Is going out still a problem for you?

NotPlayingAnyMore · 12/04/2009 12:40

Of course you're expected to go to the wedding. No-one else is going to look after the DCs while he gets drunk
You're not going to let it get as far as May anyway, are you Stars?

starsnstripes · 12/04/2009 12:58

servalan-You are right he does need to take responsibility for himself which is quite ironic as he is always telling me I need to be more responsible.
Reading the old threads everything is just going round in cirlces and has been for a long time.
Of course there are other incidents in between those I posted that I did not post about .
Just as well really I would have been constantly on mumsnet and not keeping up with the housework,which just won't do!!

Thanks dreadpirate.

Balloonslayer-Agoraphobia has been a problem in the past but this has improved and I have got so much better.
I have had to.
I go into town and shopping and of course I have numerous appointments to take DS to on a regular basis for which we take the train to.
Also holidays ,although only once or twice a year.
Days out etc.

Having to attend various school meetings,professionals meetings etc I have had to just get on with it and stay calm and focused .
Obviously my DS's SN drive me to do that and be the best advocateI can for him.

notplayinganymore-I think that is why he is pissed off .
Nothing to do with the fact that his family want me there more to do with I will be there to look after the children whilst he gets drunk .
Will I still be here in May,hopefully not.

Flibbertyjibbet · 12/04/2009 13:38

I just keep nipping back on to say hi as then the thread stays in my active convos!

Now then about this wedding. Reminded me. Months before I finally left my ex he had got some tickets for a Rolling Stones tour. Before he got them I was thinking of leaving then as the date got closer I kept thinking 'oh I can't go before that' for some reason even though I'm not keen on the stones. We were going with other friends so it sort of made me think that I had to carry on with the happy couple charade.

In the end my running off happened 2 weeks before the gig. Just like you I felt guilty at just leaving, so I rang two days later to 'see how he was'.

Was he sad, was he sorry, was he begging me to come home? No, he told me to GET BACK HERE, and his reply to everything i said was 'but what about the stones concert?'.

He didn't give a shite about me, all he was worried about was other people realising that I had left him. Other people realising that he was unbearable to live with. In other words he was more concerned about what people thought of HIM.

Please be gone before that wedding.

HARSH COMMENT ALERT::

If anything, if he is his usual self, every other adult at that wedding will be looking at you and thinking either 'how on earth does she put up with that tosser' or 'poor cow'.
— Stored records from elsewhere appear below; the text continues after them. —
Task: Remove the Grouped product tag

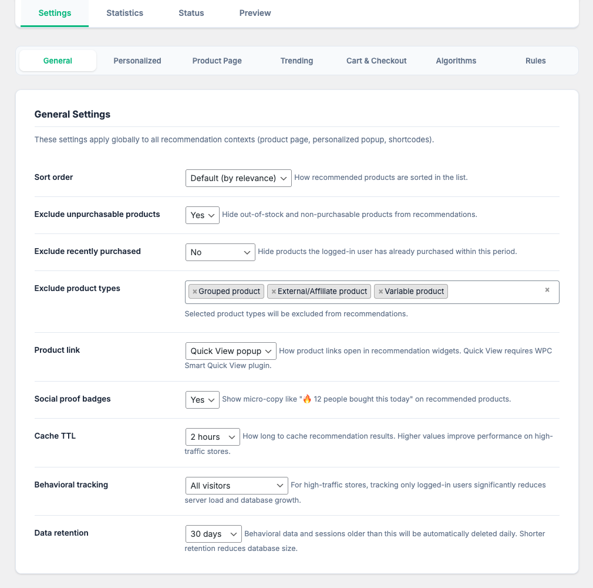Action: (x=195, y=292)
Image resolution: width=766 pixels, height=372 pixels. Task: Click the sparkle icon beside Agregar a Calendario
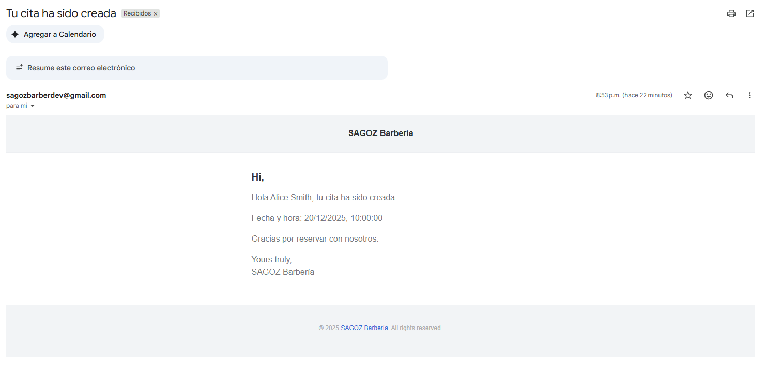tap(15, 34)
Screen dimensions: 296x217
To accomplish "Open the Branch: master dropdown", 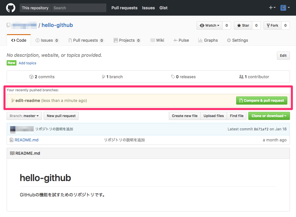I will pyautogui.click(x=24, y=116).
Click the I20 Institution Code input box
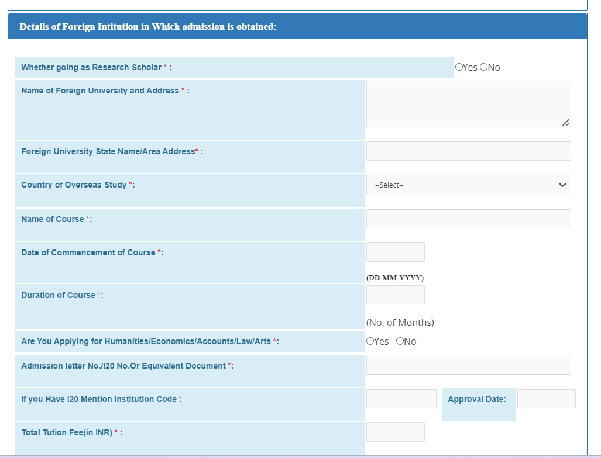The height and width of the screenshot is (458, 601). click(401, 398)
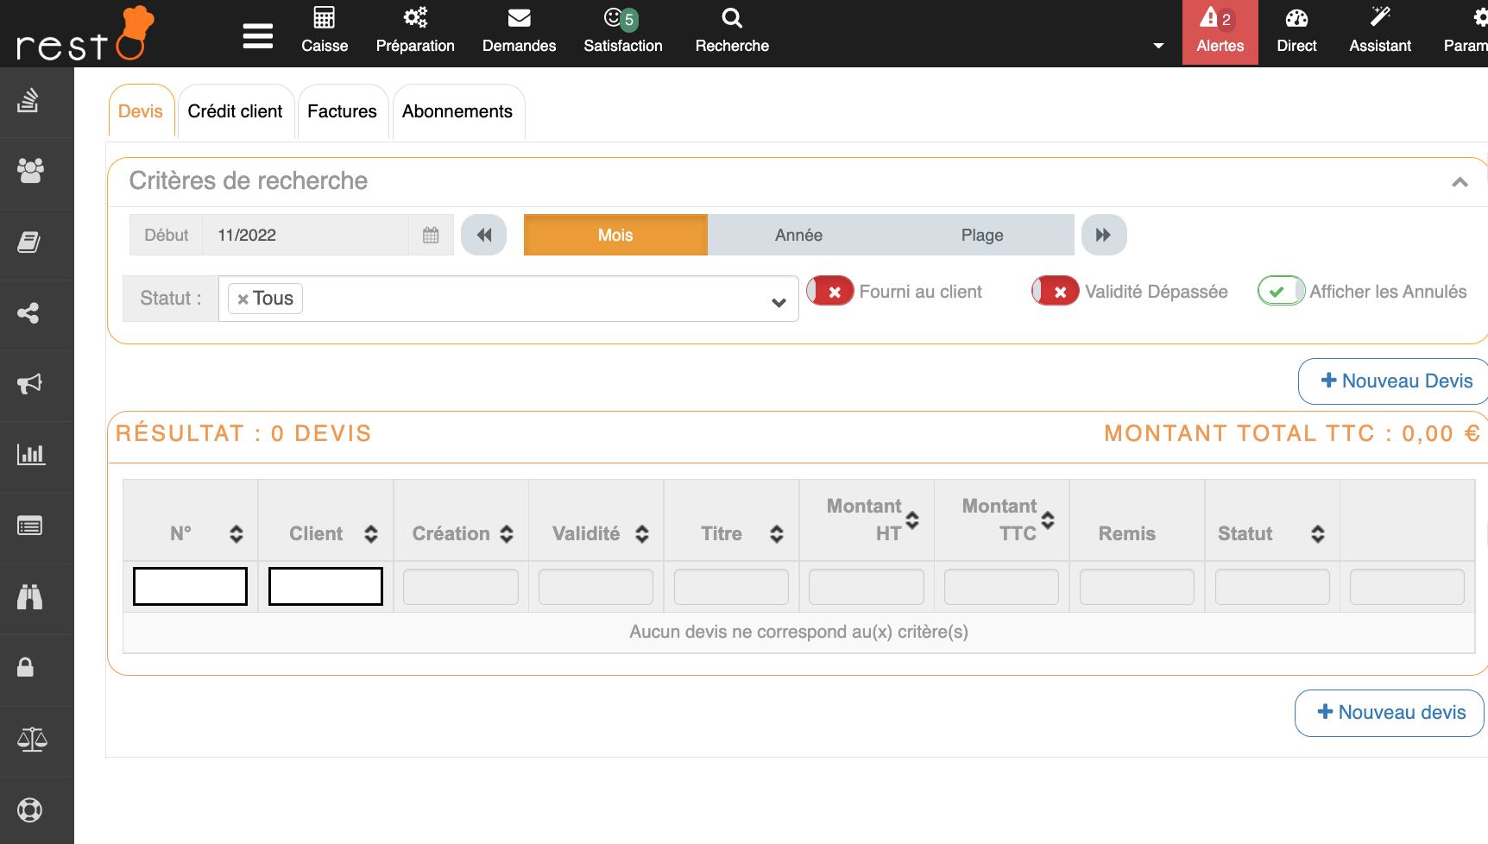This screenshot has width=1488, height=844.
Task: Collapse the Critères de recherche panel
Action: pyautogui.click(x=1460, y=182)
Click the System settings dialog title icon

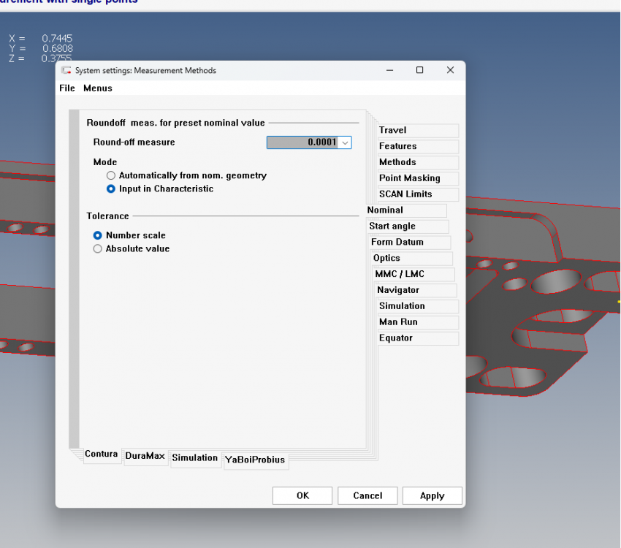click(x=66, y=71)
Sorry to be harsh but I learned after leaving him that those two things where what people said about me.

You have to leave him before that wedding SO THAT NO ONE CAN EVER SAY EITHER OF THOSE THINGS ABOUT YOU AGAIN.

theDreadPirateRabbits · 12/04/2009 15:41

good post flibberty! Just checking in to see how you are stars. Am also thinking about stuff i'd like to post later, when i'm on a proper puter - in the meantime, i hope you,re day's going better...

BalloonSlayer · 12/04/2009 16:04

Thanks for answering Stars. Hope you didn't mind me asking. I was concerned that if it was still a problem, all our exhortations to you to up and leave would be extremely stressful rather than encouraging.

I guess that the time for trying to understand your H's behaviour has long passed, but there do seem to be quite a few triggers of "going somewhere on your behalf" to his abusive talk. Does he perhaps see any request such as "could you pop and get me a paper?" - a perfectly normal thing for a wife to ask a husband - completely differently to other people?